Pages

Subscribe:

Ads 468x60px

Tuesday, October 18, 2011

Understanding information content with Apache Tika

Introduction


In this post , the Apache Tika framework and explain its concepts (e.g., N-gram, parsing, mime detection, and content analysis) via illustrative examples that should be applicable to not only seasoned software developers but to beginners to content analysis and programming as well. We assume you have a working knowledge of the Java™ programming language and plenty of content to analyze.
Throughout this tutorial, you will learn:
  • Apache Tika's API, most relevant modules, and related functions
  • Apache Nutch (one of the progenitors of Tika) and its NgramProfiler and LanguageIdentifier classes, which have recently been ported to Tika
  • cpdetector, the code page detector project, and its functionality
What is Apache Tika?


As Apache Tika's site suggests, Apache Tika is a toolkit for detecting and extracting metadata and structured text content from various documents using existing parser libraries.

The parser interface


The org.apache.tika.parser.Parser interface is the key component of Apache Tika. It hides the complexity of different file formats and parsing libraries while providing a simple and powerful mechanism for client applications to extract structured text content and metadata from all sorts of documents. All this is achieved with a single method:
void parse(InputStream stream, ContentHandler handler, Metadata metadata)
    throws IOException, SAXException, TikaException;
                

The parse method takes the document to be parsed and related metadata as input, and outputs the results as XHTML SAX events and extra metadata. The main criteria that led to this design are shown in Table 1.

Table 1. Criteria for Tika parsing design


Criterion Explanation
Streamed parsing The interface should require neither the client application nor the parser implementation to keep the full document content in memory or spooled to disk. This allows even huge documents to be parsed without excessive resource requirements.
Structured content A parser implementation should be able to include structural information (headings, links, etc.) in the extracted content. A client application can use this information, for example, to better judge the relevance of different parts of the parsed document.
Input metadata A client application should be able to include metadata like the file name or declared content type with the document to be parsed. The parser implementation can use this information to better guide the parsing process.
Output metadata A parser implementation should be able to return document metadata in addition to document content. Many document formats contain metadata, such as the name of the author, that may be useful to client applications.

These criteria are reflected in the arguments of the parse method.

Document InputStream


The first argument is an InputStream for reading the document to be parsed.
If this document stream cannot be read, parsing stops and the thrown IOException is passed up to the client application. If the stream can be read but not parsed (if the document is corrupted, for example), the parser throws a TikaException.
The parser implementation will consume this stream, but will not close it. Closing the stream is the responsibility of the client application that opened it initially. Listing 1 shows the recommended pattern for using streams with the parse method.

Listing 1. Recommended pattern for using streams with the parse method

InputStream stream = ...;      // open the stream
try {
    parser.parse(stream, ...); // parse the stream
} finally {
    stream.close();            // close the stream
}
                

XHTML SAX events


The parsed content of the document stream is returned to the client application as a sequence of XHTML SAX events. XHTML is used to express structured content of the document, and SAX events enable streamed processing. Note that the XHTML format is used here only to convey structural information, not to render the documents for browsing.

INFORMATION GIVEN —
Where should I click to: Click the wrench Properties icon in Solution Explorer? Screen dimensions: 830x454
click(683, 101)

* * *

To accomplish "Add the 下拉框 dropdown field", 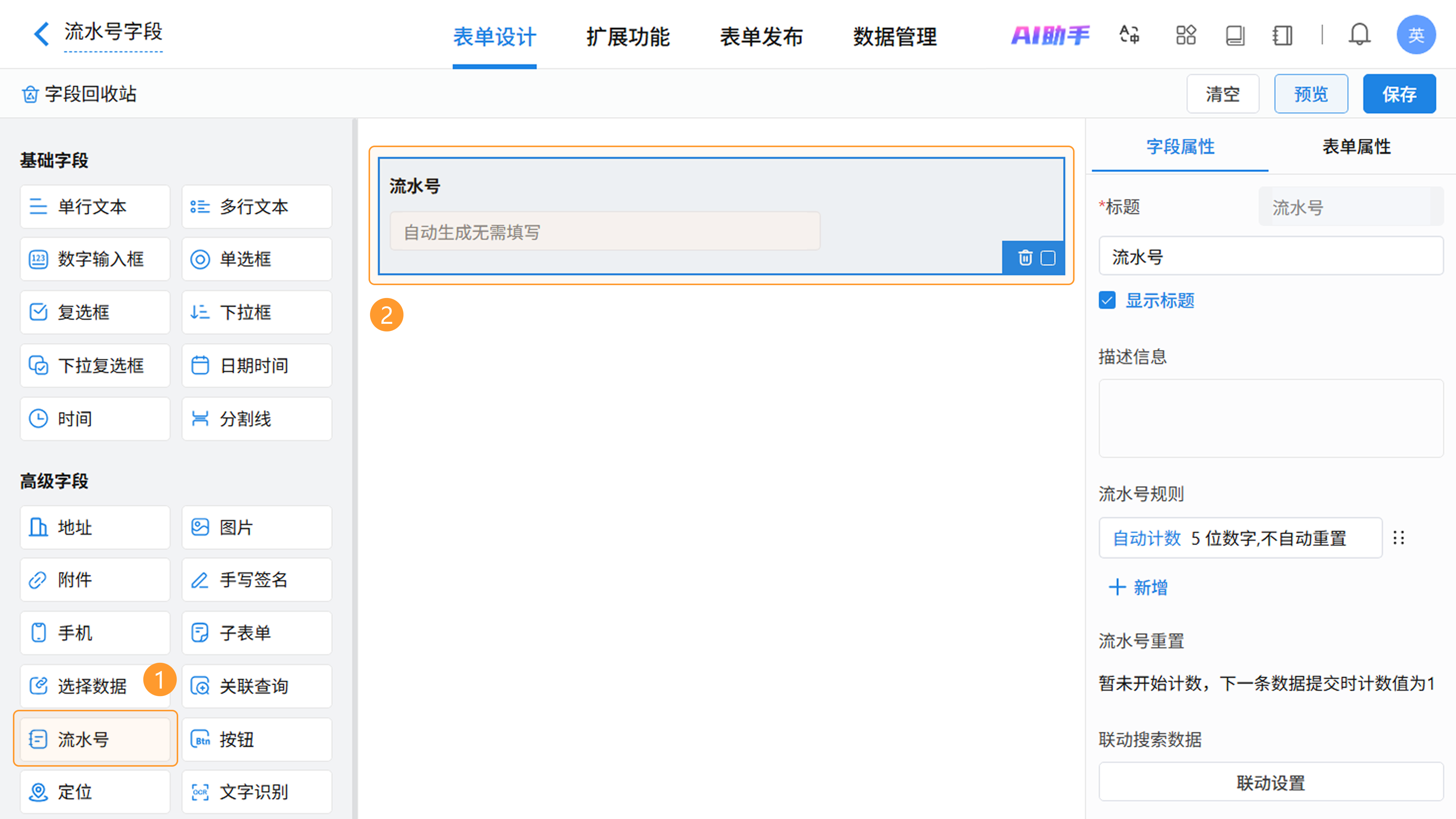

---

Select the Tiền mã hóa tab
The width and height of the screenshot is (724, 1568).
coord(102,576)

WHAT TO DO —
**a)** Write out the passage of the Apache Tika tutorial that runs from "The parse method takes" down to "excessive resource requirements.".
**b)** According to the Apache Tika tutorial, is each statement true? Answer yes or no and quote the words of the tutorial that decide it. (i) The parser implementation closes the input stream once it has consumed it. (ii) When the stream can be read but the document is corrupted, the parser throws a TikaException. (iii) The XHTML format serves to render the documents for browsing.

SOLUTION SET —
**a)**
The parse method takes the document to be parsed and related metadata as input, and outputs the results as XHTML SAX events and extra metadata. The main criteria that led to this design are shown in Table 1.

Table 1. Criteria for Tika parsing design


Criterion Explanation
Streamed parsing The interface should require neither the client application nor the parser implementation to keep the full document content in memory or spooled to disk. This allows even huge documents to be parsed without excessive resource requirements.

**b)**
(i) No: "The parser implementation will consume this stream, but will not close it."
(ii) Yes: "If the stream can be read but not parsed (if the document is corrupted, for example), the parser throws a TikaException."
(iii) No: "Note that the XHTML format is used here only to convey structural information, not to render the documents for browsing."